Supplied information –
+===+
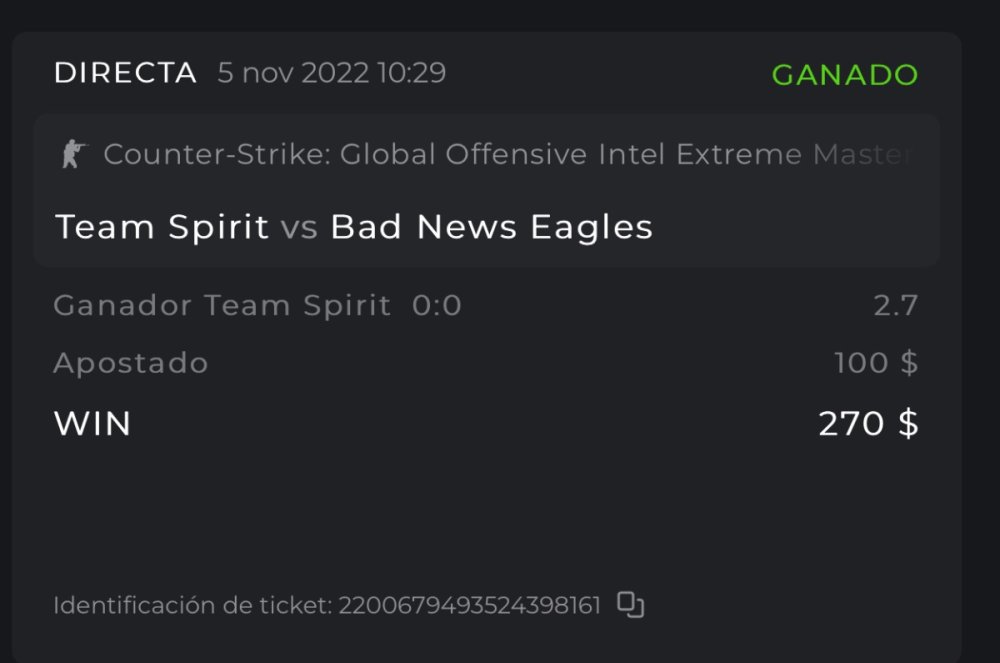1000x663 pixels.
Task: Select the Ganador Team Spirit selection
Action: pyautogui.click(x=222, y=306)
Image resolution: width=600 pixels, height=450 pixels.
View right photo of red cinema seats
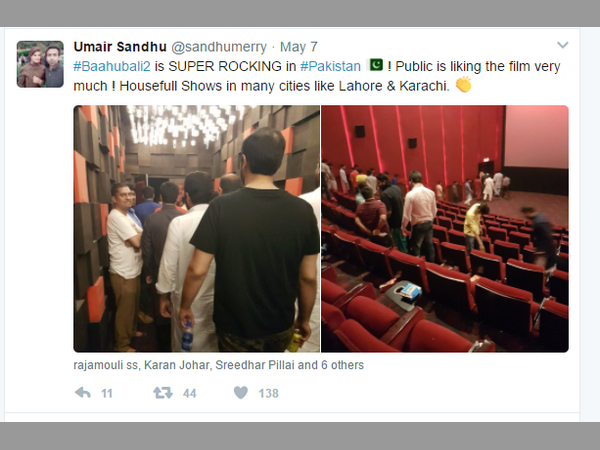pyautogui.click(x=445, y=228)
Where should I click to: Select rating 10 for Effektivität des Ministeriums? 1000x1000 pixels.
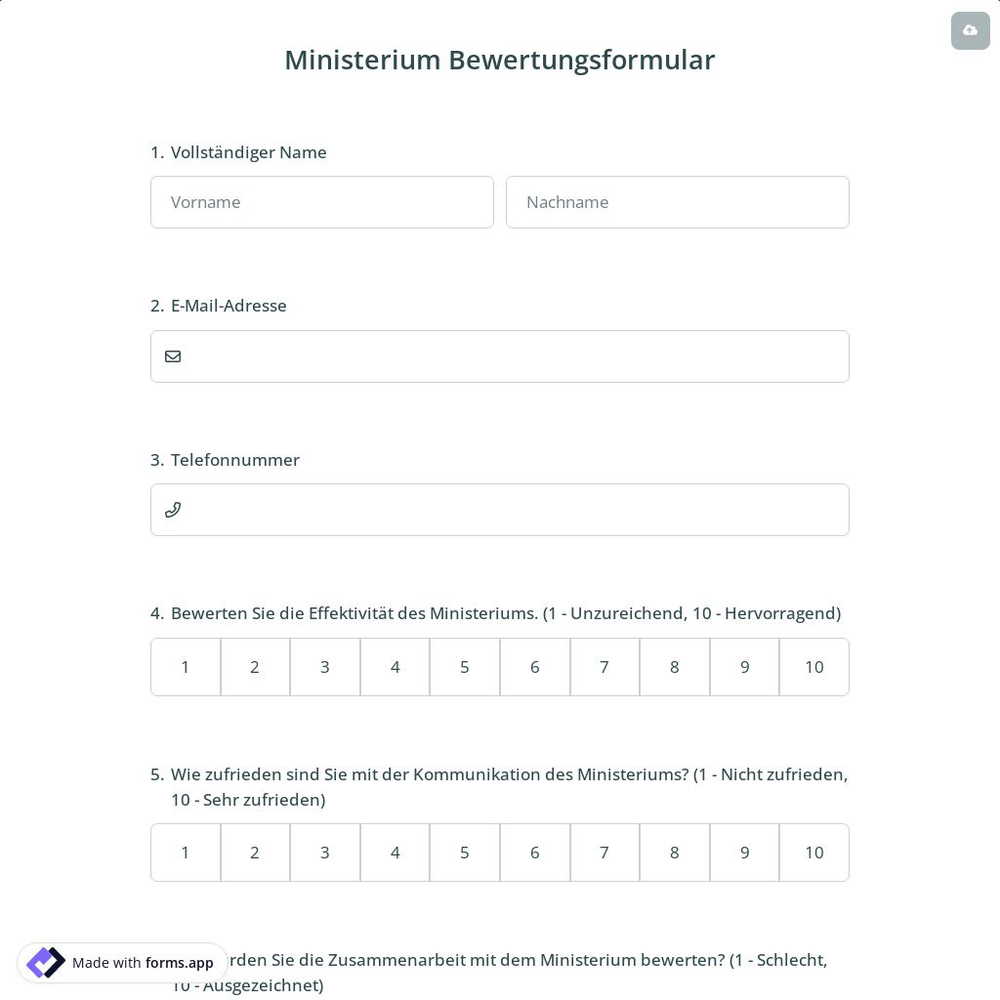[x=814, y=667]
+===+
Assignment –
The range to transcribe runs from the line holding "View right photo of red cinema seats" through the final line of the data above; copy it exactly and exclude the pictures.

Task response –
View right photo of red cinema seats
pyautogui.click(x=445, y=228)
Where should I click to: Select rating 10 for Effektivität des Ministeriums? 1000x1000 pixels.
[x=814, y=667]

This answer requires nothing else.